Jordan began playing sports when she was about 4, Rebecca Bruere said. Even before that, however, she recalled, "Her first word was 'ball.'"

With pretty much all A's in school, as in a 4.0 grade-point average last semester, at MVMS, it's easy for her folks to allow her time to pursue sports. At home, she said, "I have a basketball court and a batting cage and all kinds of stuff so I'm always with a ball," she explained, adding, "I focus on my school work and sports comes second.

"There's some days that I have off-time, I do some fun stuff with my friends," she said.

Sure, it can be tough being the only girl on an otherwise all-boy team, and you know how mean some boys can be, especially when they see a girl in what once was thought of an all-male sport.

"I really don't let it get to me. I just laugh it off," she said, when hearing taunts and jeers. "It's just really funny how they laugh like that. And then, after they see me pitch or hit a home run, they, you know, shut their mouths and it's just really fun."

Don't expect to see Jordan wearing a skirt or a dress, even though she's not always in a baseball uniform.

"I'm a tomboy. Once in a while, for a school dance or something, I'll wear a nice T-shirt and stuff, but I'm just T-shirt and shorts most of the time," she said.

Playing at Doubleday Field, the site for countless ballgames every year, plus a Hall of Fame game annually that features big-league teams, will be a memorable experience, she said.

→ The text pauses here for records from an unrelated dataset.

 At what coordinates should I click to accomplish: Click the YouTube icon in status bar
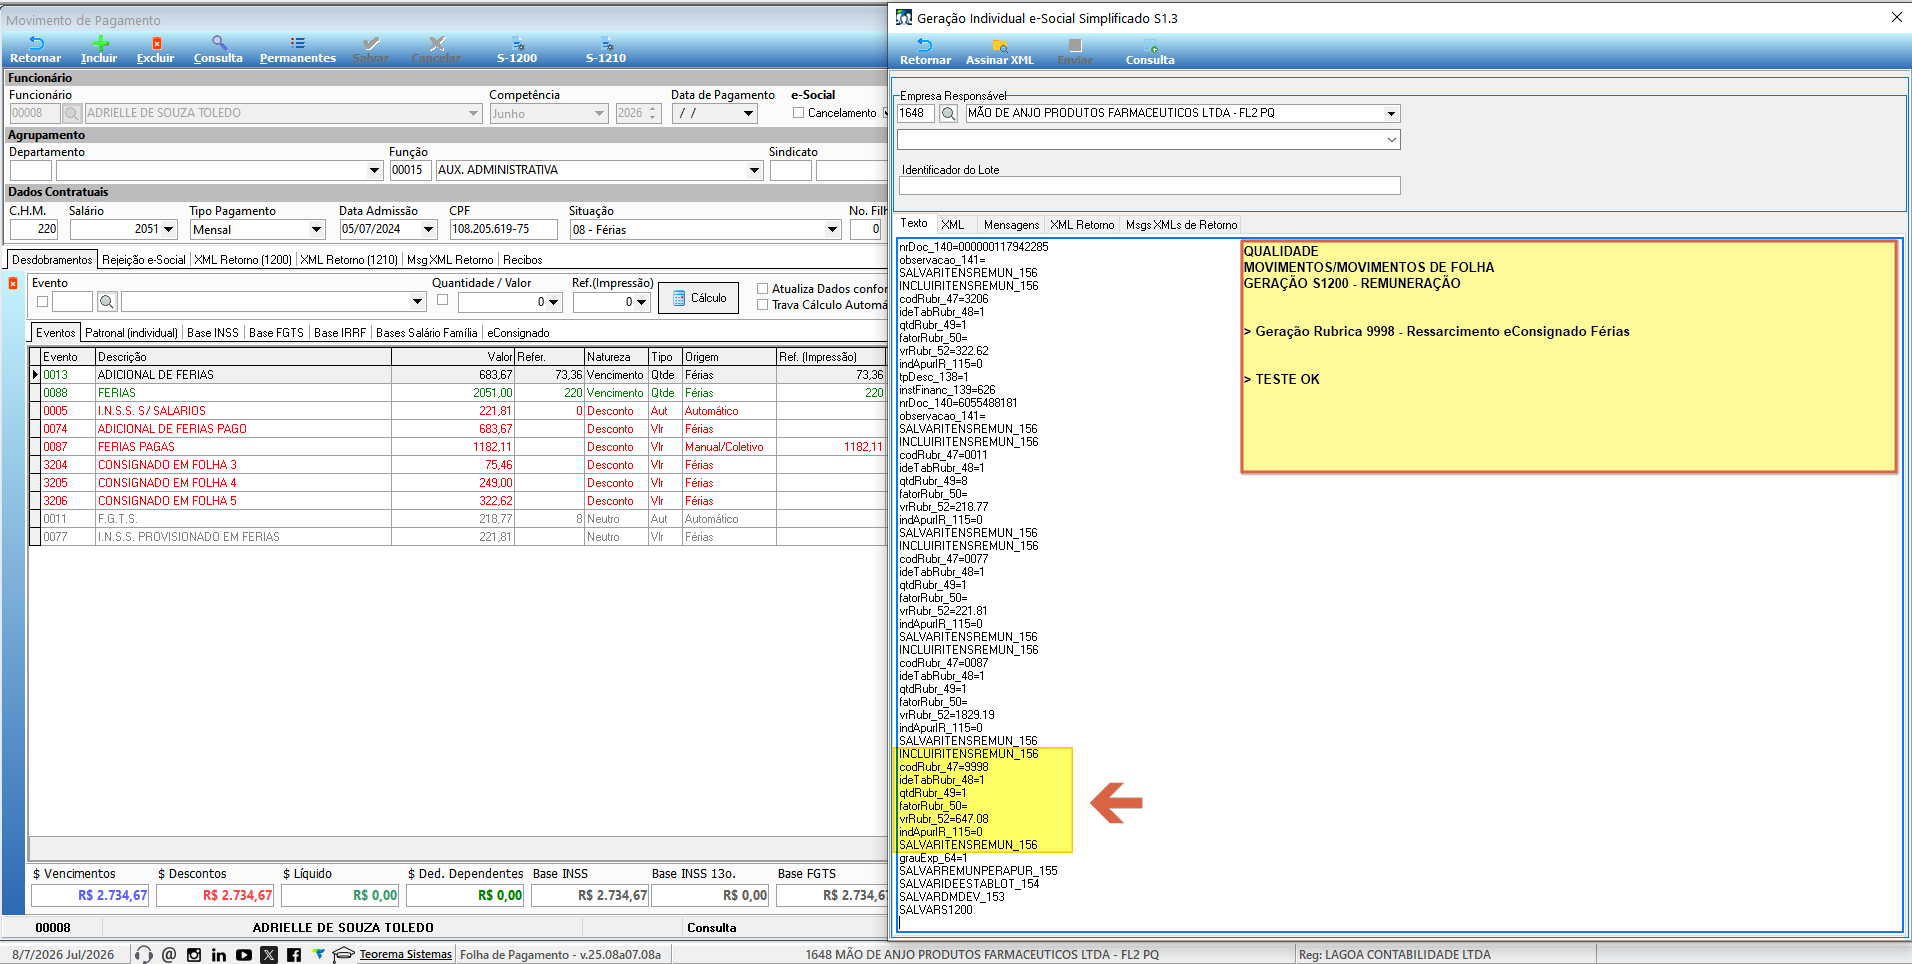click(244, 955)
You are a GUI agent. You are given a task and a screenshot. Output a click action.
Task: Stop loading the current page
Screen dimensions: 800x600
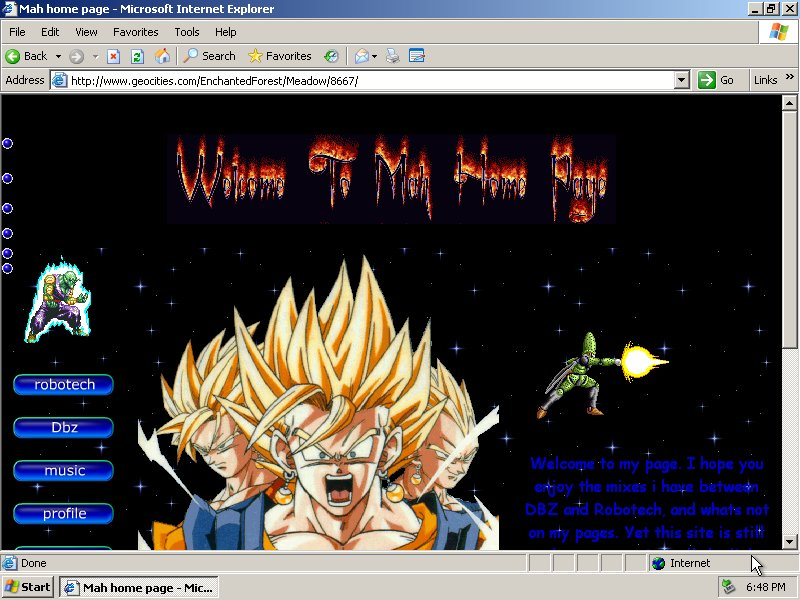click(x=112, y=56)
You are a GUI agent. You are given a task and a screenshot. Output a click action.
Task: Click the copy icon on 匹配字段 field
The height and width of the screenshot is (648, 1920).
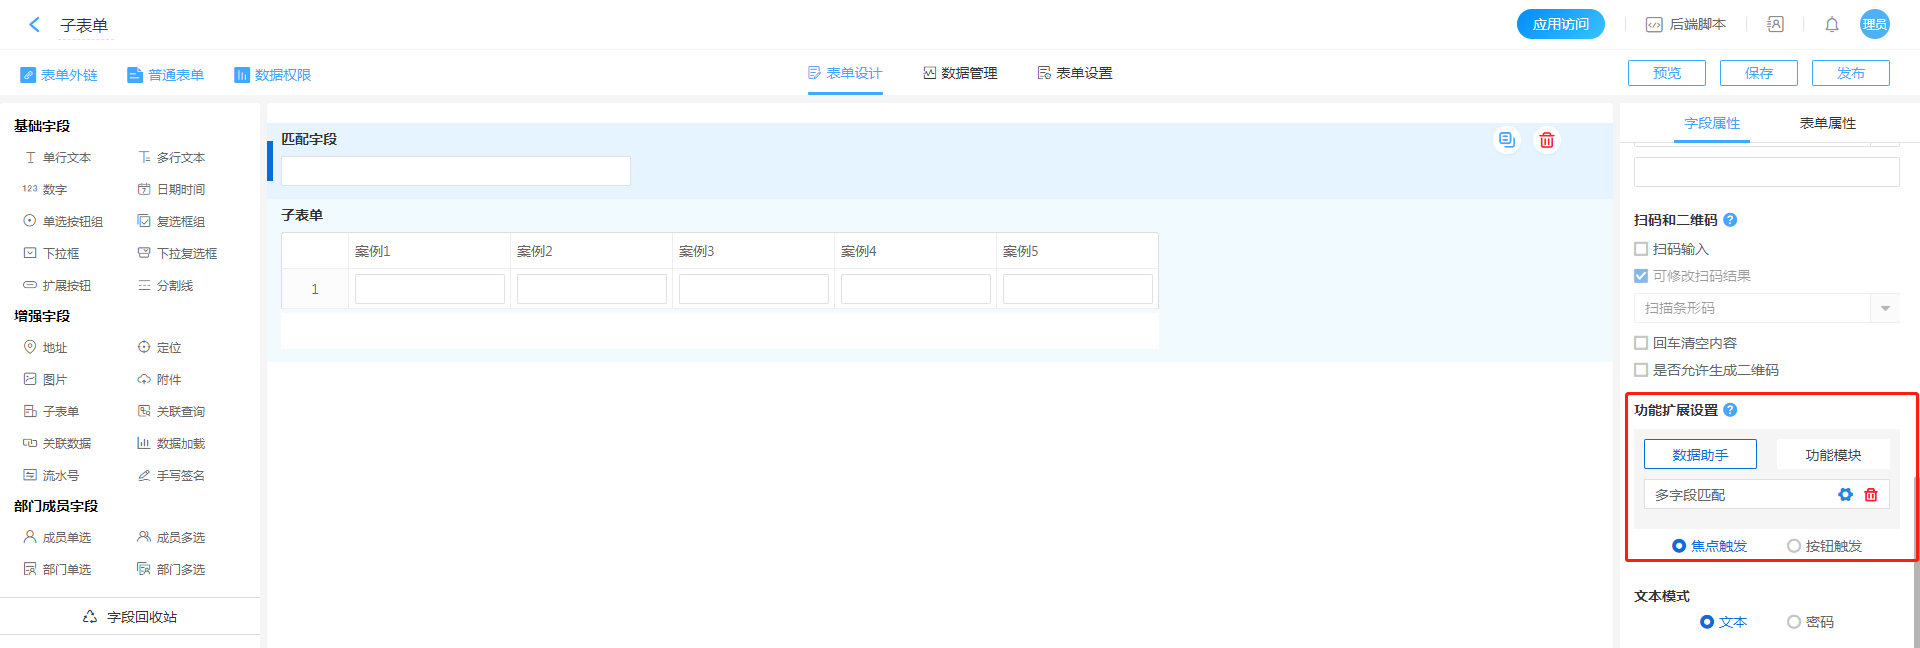(x=1506, y=140)
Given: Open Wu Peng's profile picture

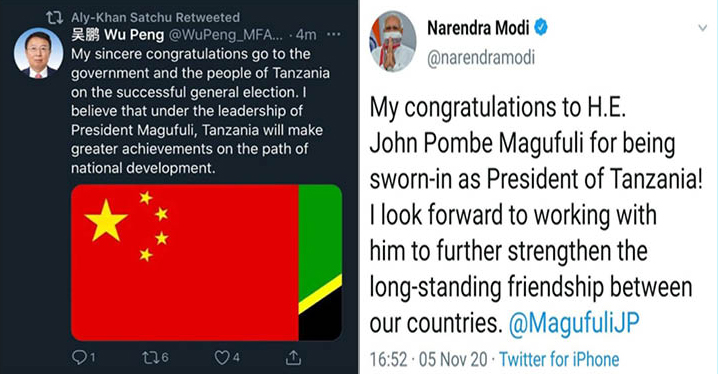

"It's really exciting because it's just a great experience, especially now that I get to play with an all-girls team and we're also playing against guys," she said.

Her favorite "guys" are her dad, of course, and brothers Easton, 11, and Logan, 8.

In case you don't snap to the sports connection there, Easton is the name of a bat-manufacturing company in Pennsylvania; Logan is the surname of a former Denver Broncos tight end and current sportscaster in Denver, Dave Logan.

"It's just been a great experience to play with my brothers," she said. "All girls, they aren't just like little girly-girls, and they can't do anything. Girls are just as good in sports and everything as guys."

"I always just know to go out there and play my best and, like, later on, I'm trying my best in sports and I'm hoping to be a three-sport All-American," she said.

What about living up to being named after His Airness?

"I really don't think about that much," she said.

"You just have to go after whatever your heart tells you," she said. "My friends and I, they've been getting together to get me to put on makeup and stuff, and I did; that wasn't my thing. I just came right back to sports.

"When I'm on the field, I still have that confidence, just the same as I've been my whole life."

Knowing Jordan's three-sport interest, RRHS softball coach Paul Kohman, who has worked with her on fast-pitch hurling, said he probably won't get the chance to have her play for his summer team, the Sundancers.

"I doubt she'll ever play for the Sundancers," Kohman said. "She's a very talented young lady - it just depends on what she puts into herself."

As of now, for someone who doesn't become a teenager until Aug. 25, it seems likely she'll easily put at least the proverbial "110 percent" into every sport she plays.

Comments

1 comment(s)

    larry armijo wrote on Jun 30, 2009 11:01 PM:

    " how come noone covers the little league allstar games for girls softball? "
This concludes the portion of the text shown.